Metropolitan News-Enterprise

 

Monday, August 4, 2003

 

Page 3

 

C.A. Upholds Firing of Times Employee for Threatening Police Officer

 

By a MetNews Staff Writer

 

The Court of Appeal for this district has upheld the right of the company that owns the Los Angeles Times to fire an employee who threatened a police officer with defamatory coverage after he arrested her for public intoxication.

Rhonda Belcher, who sold advertising for the newspaper in Orange County, was an at-will employee, Presiding Justice Vaino Spencer wrote in an unpublished opinion Thursday for Div. One, and her termination did not violate public policy.

Belcher sued Los Angeles Times Communications LLC and its parent, Tribune Company, after her employment was terminated in 2000. Belcher was with the newspaper for 14 years, working her way up from clerk to outside regional retail sales representative.

The events leading up to her termination begain in June 1997, when she became involved in an altercation at Panama Joe’s, a Long Beach bar. After allegedly assaulting the bartender and patrons, she was arrested and placed in a police car.

A tape recording of her comments while in the car includes her telling the arresting officer that she was “an L.A. Times executive.” She said he had “made a big, bad move,” and she was “going to write a story about him” and that she was going to tell someone else who “works for the L.A. Times” that the officer “raped me on the way here.”

When the officer said, “What, make up stuff and lie,” according to the recording, Belcher responded, “Oh, yes, I will.”

Belcher later told a number of Times employees that she was beaten and raped by the police officer, whom she sued for battery. He brought a cross-complaint for defamation.

Belcher contended that the tape recording had been altered and did not accurately reflect what occurred. Jurors, however, rejected her claims and awarded the officer $350,000 in compensatory and punitive damages.

Times personnel, after deciding to hold off on disciplinary action pending the outcome of the trial, concluded that Belcher had violated company policy by threatening to use the newspaper’s editorial coverage to advance a personal agenda.

Belcher, according to evidence submitted in connection with the Times’ motion for summary judgment, then admitted that she had not been raped, but claimed she had told the officer she would make up a story because she feared he would rape her otherwise.

A Times vice president agreed that this might be considered a mitigating factor and that Belcher should receive a final written warning rather than be terminated. But after the case became the subject of a story on Channel 4’s local newscast, which quoted Belcher’s testimony that she would lie whenever it suited her purpose, senior executives of the newspaper reviewed the handling of the matter and concluded she should be fired

Belcher sued for breach of implied contract, termination in violation of public policy, and disability discrimination. She claimed that she had done nothing to deserve termination, that the company should be bound by its initial decision to warn rather than fire her, and that she was discriminated against because she suffers from alcoholism.

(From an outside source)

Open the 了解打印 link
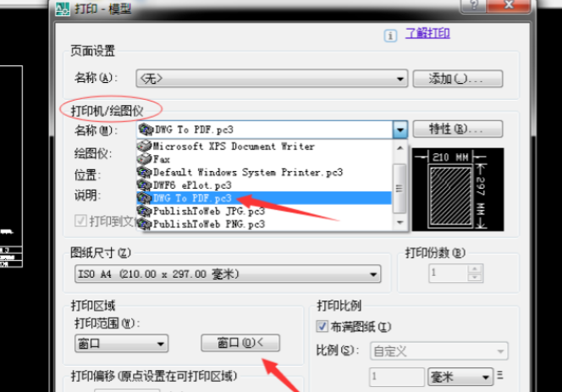562x392 pixels. click(x=427, y=33)
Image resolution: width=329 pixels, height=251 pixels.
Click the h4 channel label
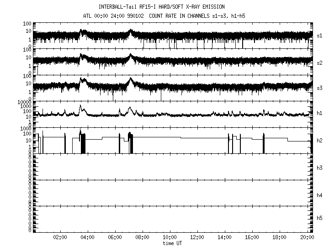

Los Angeles Superior Court Judge Frances Rothschild granted the defendants’ motion for summary judgment, finding no triable issue as to any of the claims.

Spencer, writing for the Court of Appeal, said the trial judge was correct.

Belcher, the jurist noted, had signed multiple documents acknowledging her employment was at-will, and said nothing in the Times’ conduct toward her created an implied contract not to be terminated without just cause.

Spencer also rejected the plaintiff’s claims that her firing violated public policy, including policies against termination “for lawful conduct occurring during nonworking hours away from the employer’s premises,” or for participation in a judicial proceeding.

There is no fundamental policy, however, that gives an employee absolute protection against being terminated for off-duty misconduct, Spencer wrote, noting that the courts have upheld employer’s rights to terminate workers for suing a client of the employer, for becoming romantically involved with a fellow employee, and for writing a letter that reflected poorly upon the employer.

“Plaintiff’s abuse of her association with The Times falls in the same category as the acts described above,” the presiding justice. “There is no public policy that would prevent The Times from requiring an employee to contract formally that she would refrain from using her association with it to seek a personal advantage when dealing with third parties.”

Nor, Spencer said, did any of the remaining claims have merit. Terminating an employee for becoming involved in an alcohol-related incident that impacts negatively on the employer is not the same thing as firing someone for being an alcoholic, the jurist said.

“Alcoholism might have induced plaintiff to become drunk,” Spencer wrote. “It did not force her to engage in assaultive behavior, leading to her arrest, or thereafter to abuse her relationship with The Times, however.”

The case is Belcher v. Tribune Company, B163640.